▶ ASSIGNMENT:
Search the entries below for the word "size" and copy each line that has it.

[[ DATA LISTING open ]]

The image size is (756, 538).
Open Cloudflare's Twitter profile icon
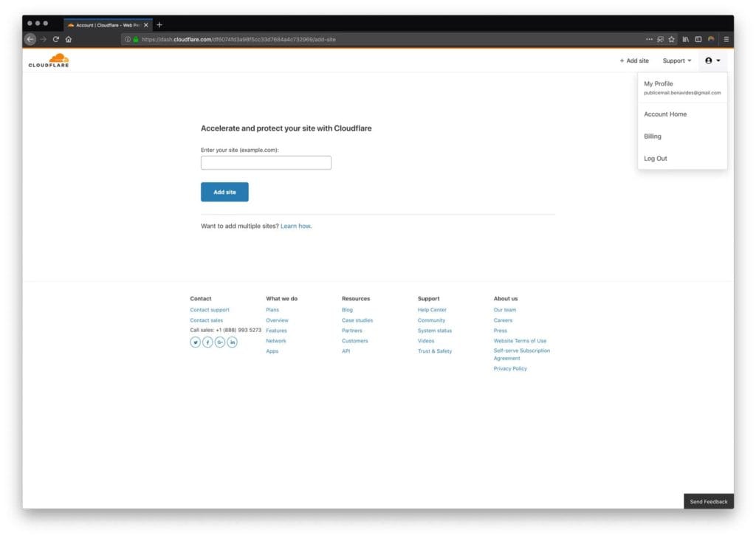pos(195,342)
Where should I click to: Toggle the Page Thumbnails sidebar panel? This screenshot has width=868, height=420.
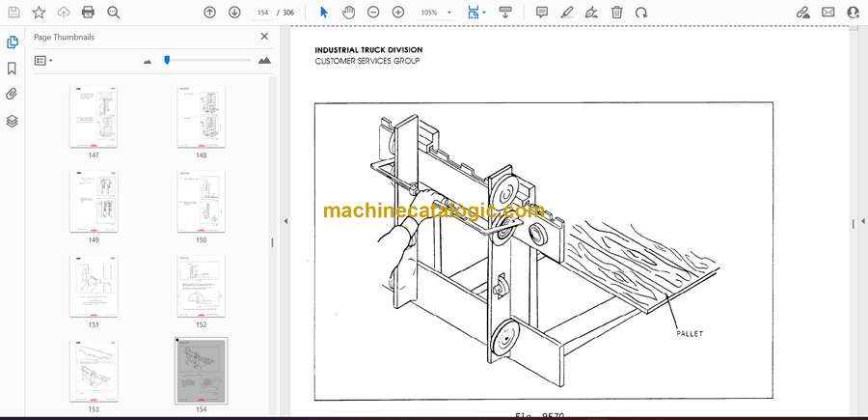point(13,42)
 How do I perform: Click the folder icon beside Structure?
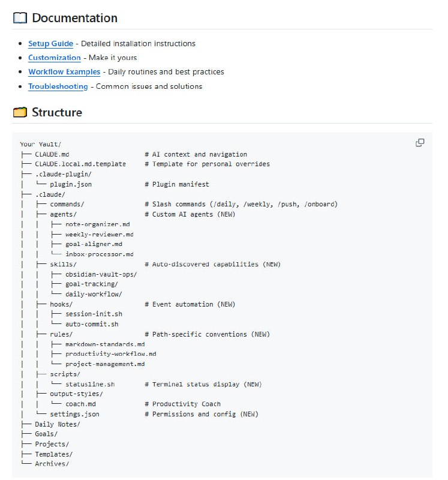pyautogui.click(x=20, y=112)
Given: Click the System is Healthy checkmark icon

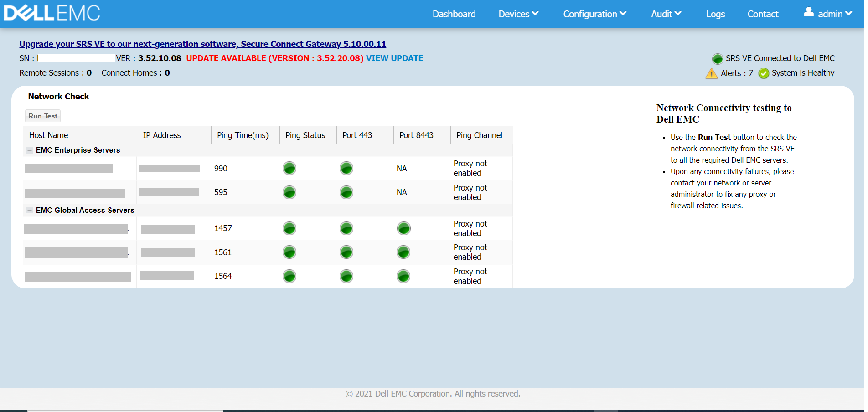Looking at the screenshot, I should pos(764,73).
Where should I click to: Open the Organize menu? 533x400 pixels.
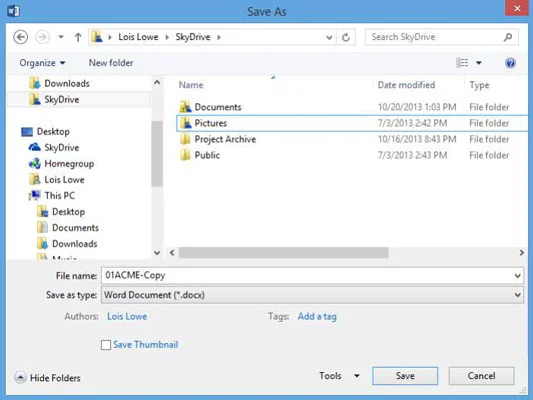click(x=42, y=63)
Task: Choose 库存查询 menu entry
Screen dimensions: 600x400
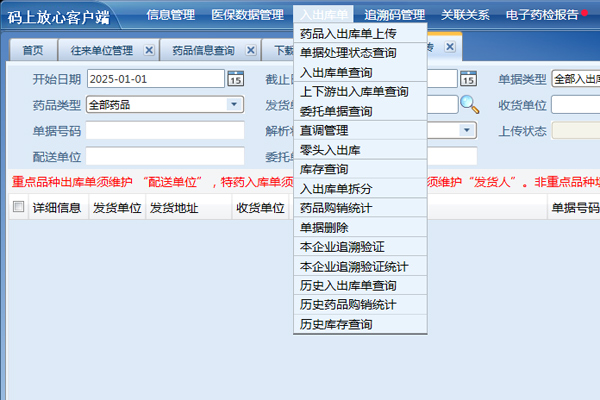Action: (324, 169)
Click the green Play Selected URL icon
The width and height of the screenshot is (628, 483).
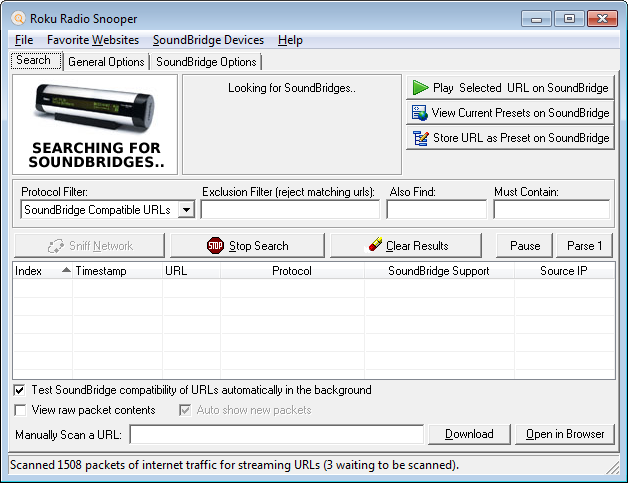click(x=421, y=88)
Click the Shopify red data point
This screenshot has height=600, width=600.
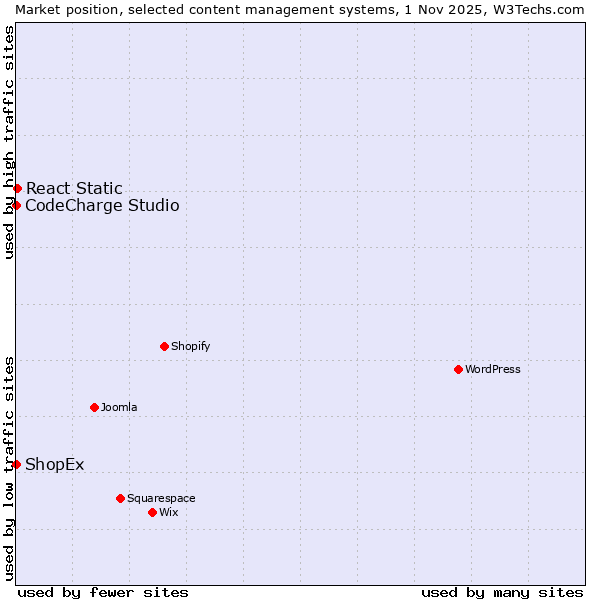pos(164,346)
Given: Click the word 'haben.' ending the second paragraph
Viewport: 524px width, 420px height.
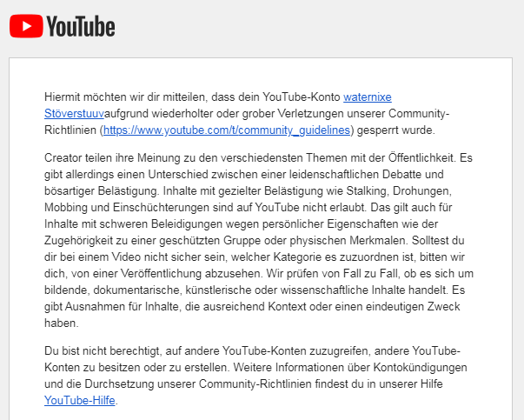Looking at the screenshot, I should pos(62,323).
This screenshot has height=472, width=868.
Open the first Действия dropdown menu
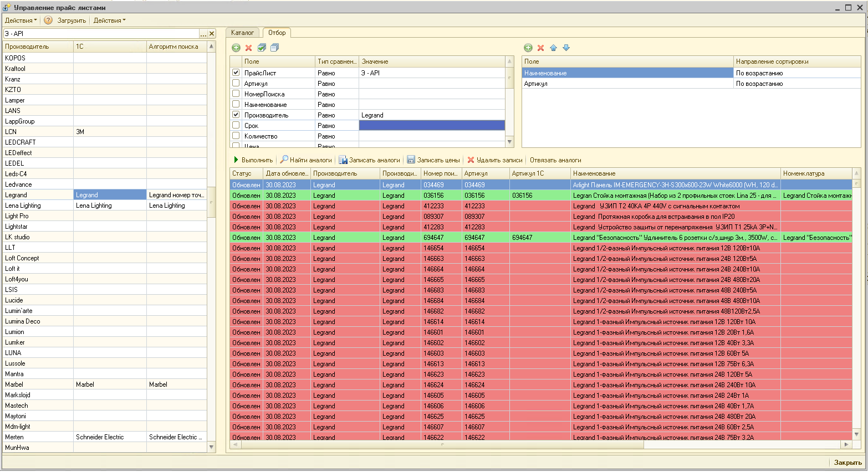tap(21, 20)
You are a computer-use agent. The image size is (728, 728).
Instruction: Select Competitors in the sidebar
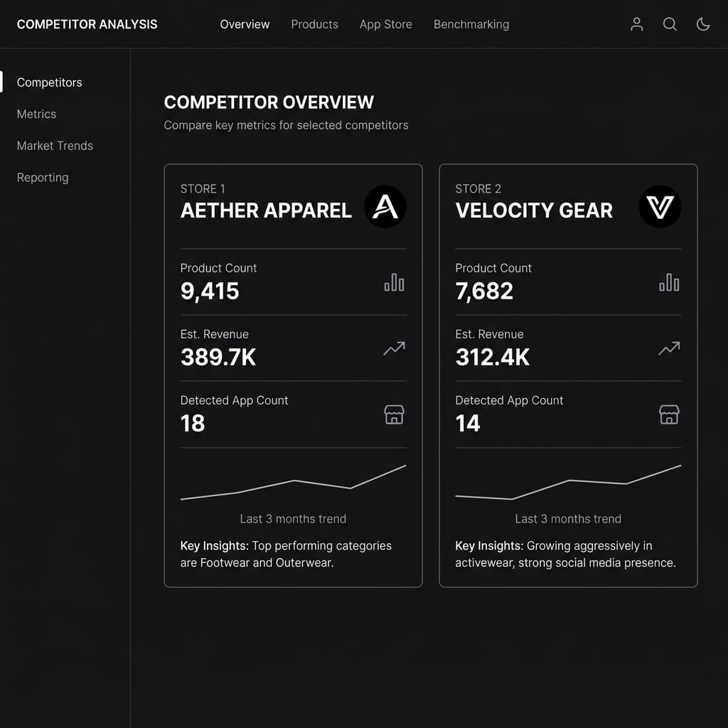(x=48, y=82)
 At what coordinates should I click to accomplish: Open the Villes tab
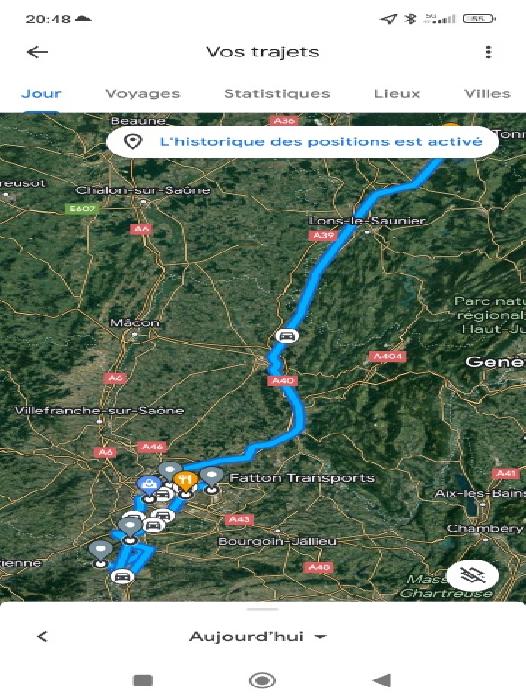(487, 94)
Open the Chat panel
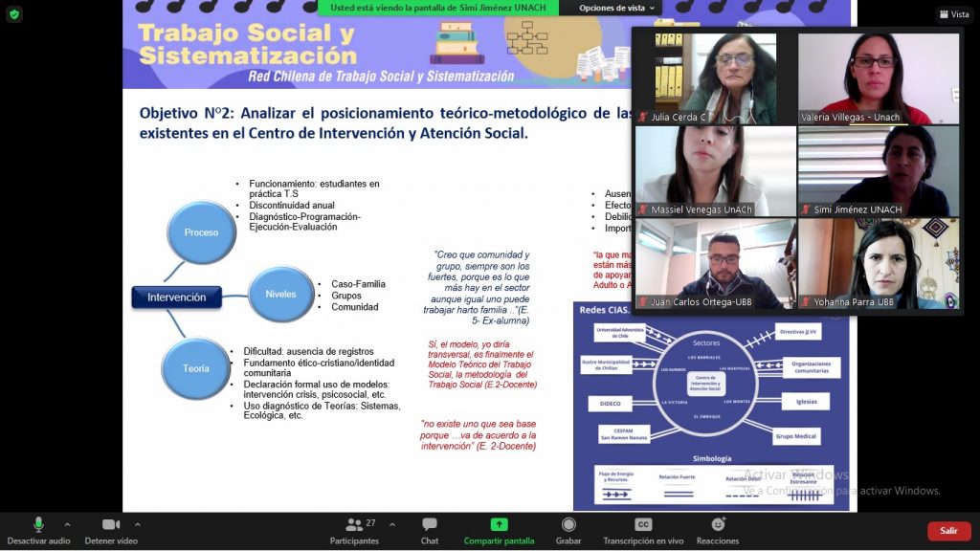This screenshot has height=551, width=980. click(430, 530)
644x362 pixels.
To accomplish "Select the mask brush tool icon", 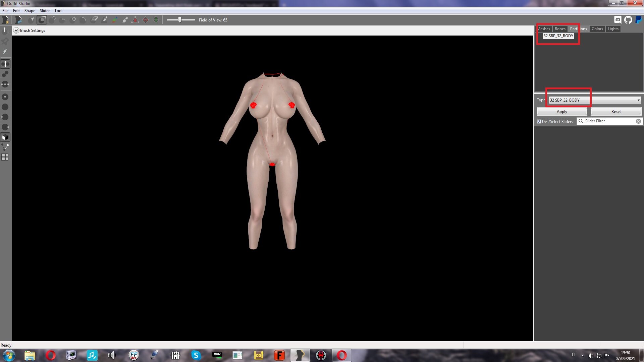I will (42, 20).
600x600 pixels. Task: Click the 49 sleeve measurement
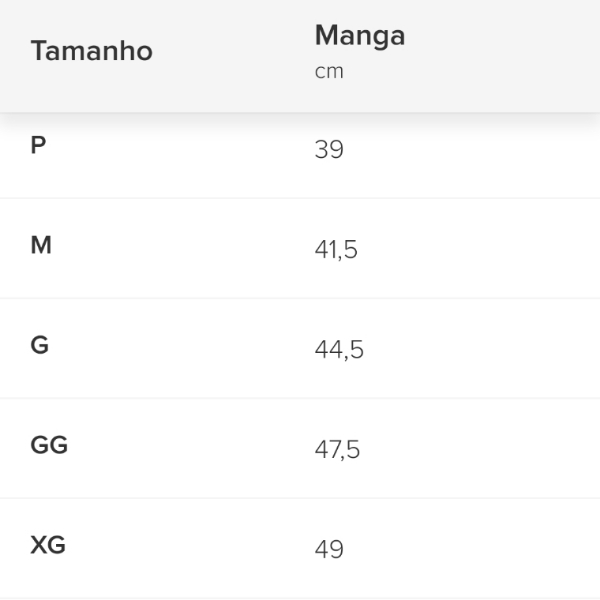tap(329, 550)
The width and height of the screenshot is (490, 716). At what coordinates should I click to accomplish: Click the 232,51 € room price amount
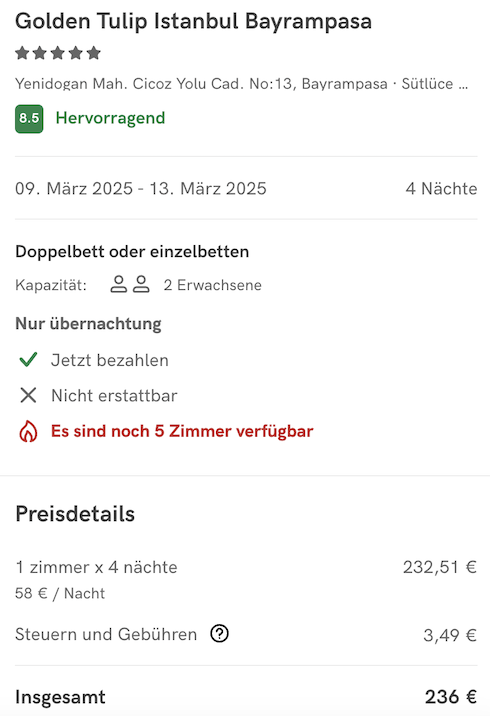pos(440,567)
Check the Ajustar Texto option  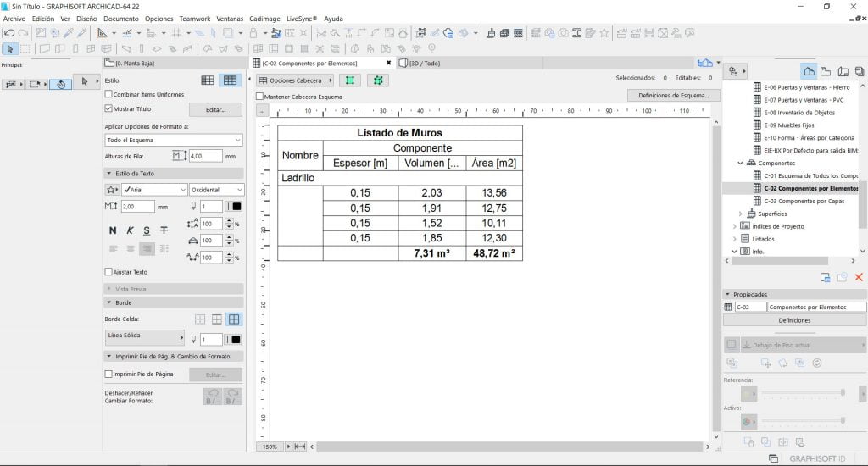tap(109, 272)
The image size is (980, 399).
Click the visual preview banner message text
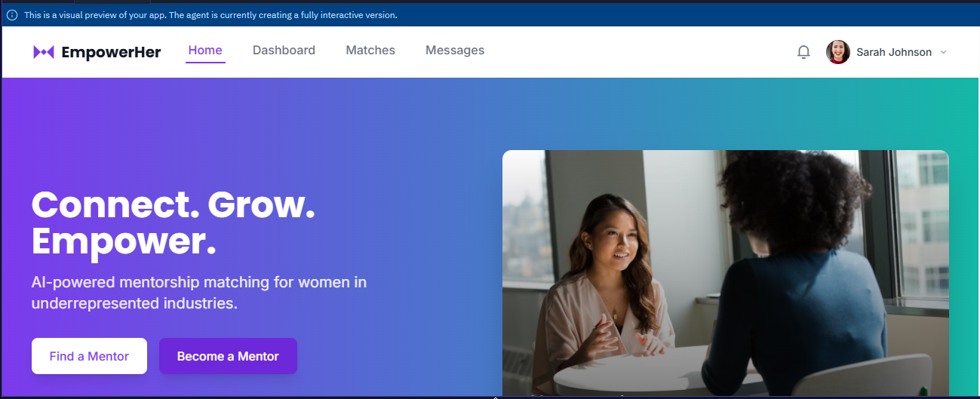210,15
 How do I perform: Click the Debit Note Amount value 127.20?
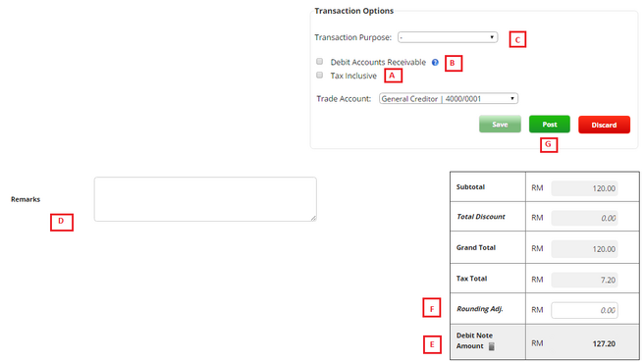click(x=604, y=344)
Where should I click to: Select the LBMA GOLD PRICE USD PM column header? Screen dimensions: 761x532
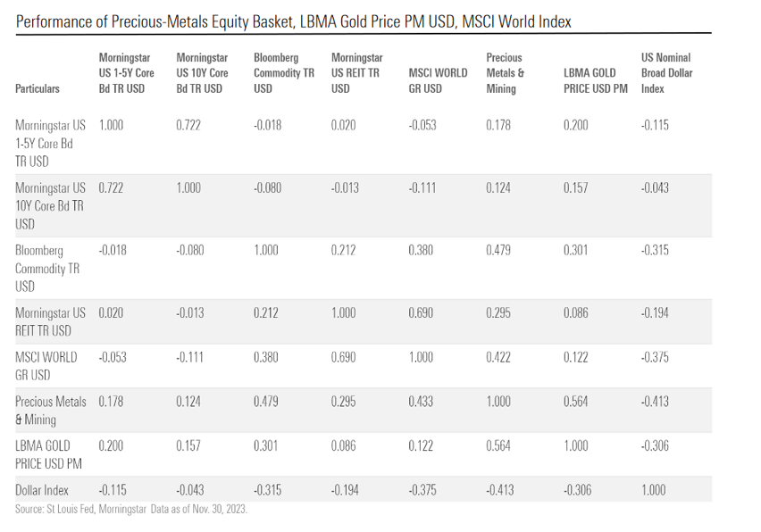596,81
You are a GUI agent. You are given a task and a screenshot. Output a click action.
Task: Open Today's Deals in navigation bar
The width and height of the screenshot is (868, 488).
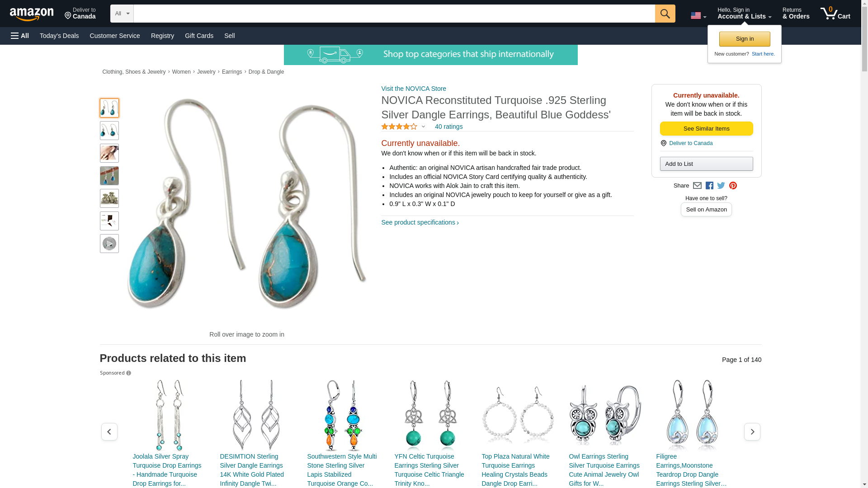click(x=59, y=36)
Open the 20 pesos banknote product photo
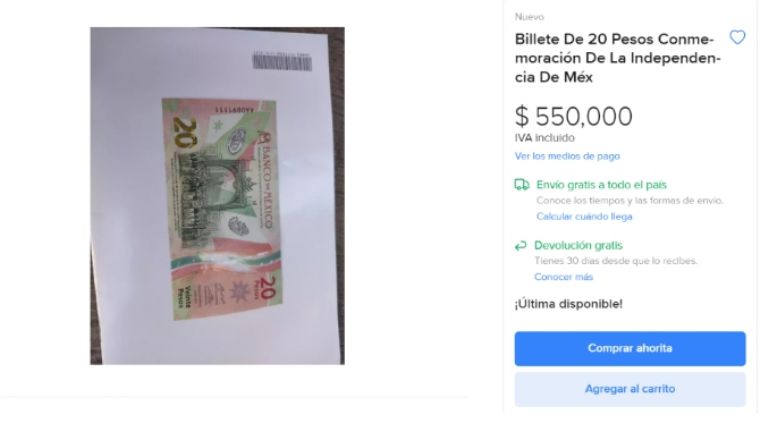Viewport: 768px width, 431px height. [x=217, y=195]
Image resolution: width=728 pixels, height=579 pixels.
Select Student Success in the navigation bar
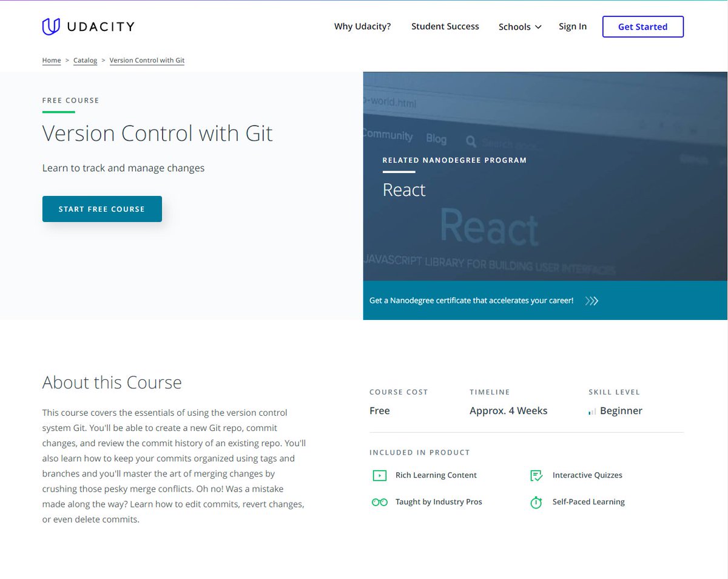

[[ DATA LISTING closed ]]

▶ TASK SOLUTION:
The image size is (756, 538).
You are a computer-use agent. The image size is (728, 728).
The image size is (980, 399).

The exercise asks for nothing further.